Effects of various antimalarial drugs on hERG trafficking. Five concentrations of drugs were used, and concentrations ranged from 0.003 to 3 μM for PQP (with or without 2.4 or 7.2 μM DHA), from 1 to 100 μM for DHA, from 0.1 to 10 μM for chloroquine, from 0.3 to 30 μM for lumefantrine (LUM; with 0.18 μM artemether [ART]), and from 0.1 to 10 nM for dofetilide. Geldanamycin was given at 1 μM (black spot). Values represent mean ± SEM of five different cells.

Fig 4

Effects of various antimalarial drugs on TdP risk score in comparison with those of dofetilide. Values represent mean ± SEM of five preparations.
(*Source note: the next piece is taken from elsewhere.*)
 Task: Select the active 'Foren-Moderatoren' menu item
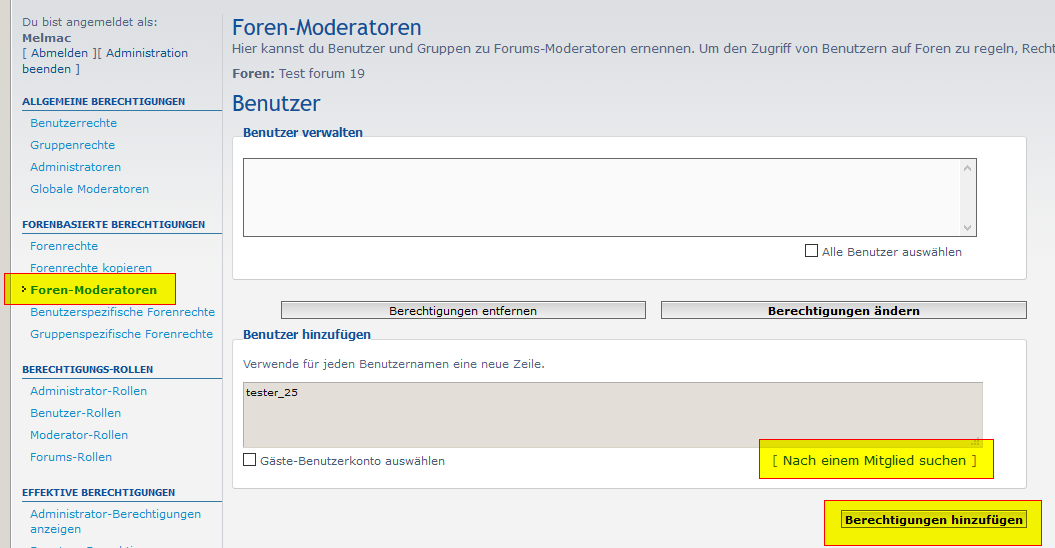[x=93, y=290]
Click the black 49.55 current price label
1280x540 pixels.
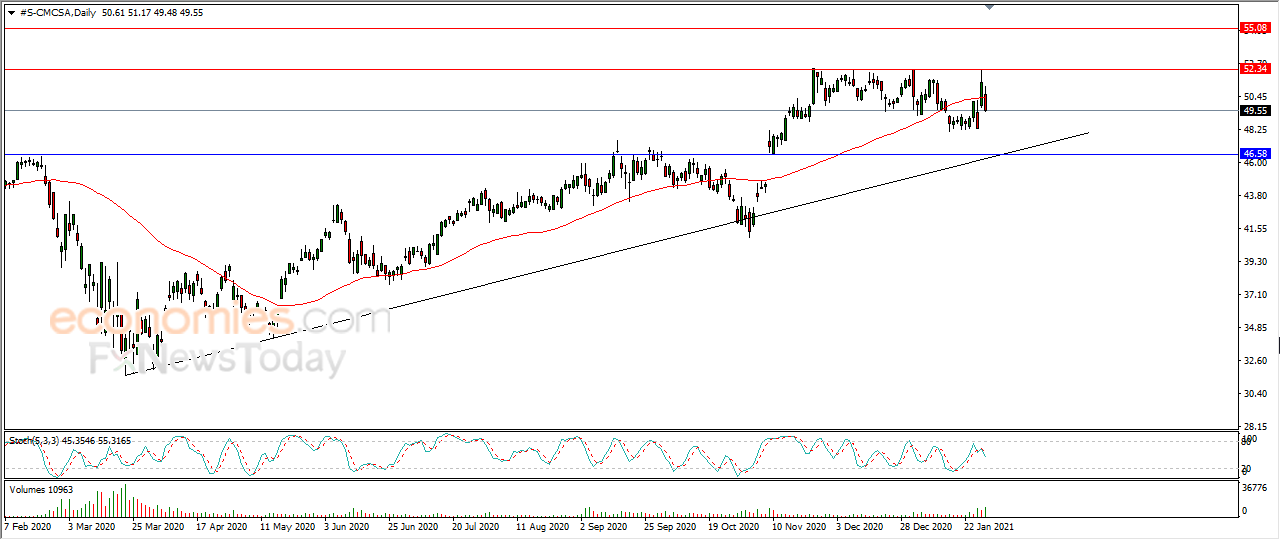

Concentrations of drugs ranged from 0.003/0.1 to 3/10 μM for PQP without or with 2.4 or 7.2 μM DHA, from 1 to 100 μM for DHA, from 0.1 to 10 μM for chloroquine, from 0.3 to 30 μM for lumefantrine (LUM; without or with 0.18 μM artemether [ART]), and from 0.3 to 30 nM for dofetilide. Horizontal dashed lines represent scores of 1 and 7.25, which are considered to be associated with moderate and marked risks of torsades de pointes, respectively, when they are reached at concentrations less than 100× the free therapeutic plasma C_max (32).

Fig 5

Effects of various antimalarial drugs on I_Na ion current. Values represent mean ± SEM of five preparations. Five or six concentrations of drugs were used, and the concentrations ranged from 0.003/0.1 to 3/10 μM for PQP without or with 2.4 or 7.2 μM DHA, from 1 to 100 μM for DHA, from 0.1 to 10 μM for chloroquine, from 0.3 to 30 μM for lumefantrine (LUM; with 0.18 μM artemether [ART]), and from 0.1 to 10 nM for dofetilide.

Fig 6

Effects of various antimalarial drugs on I_Ks ion current. Values represent mean ± SEM of five preparations. Five or six concentrations of drugs were used, and the concentrations ranged from 0.003/0.1 to 3/10 μM for PQP without or with 2.4 or 7.2 μM DHA, from 1 to 100 μM for DHA, from 0.1 to 10 μM for chloroquine, from 0.3 to 30 μM for lumefantrine (LUM; with 0.18 μM artemether [ART]), and from 0.1 to 10 nM for dofetilide.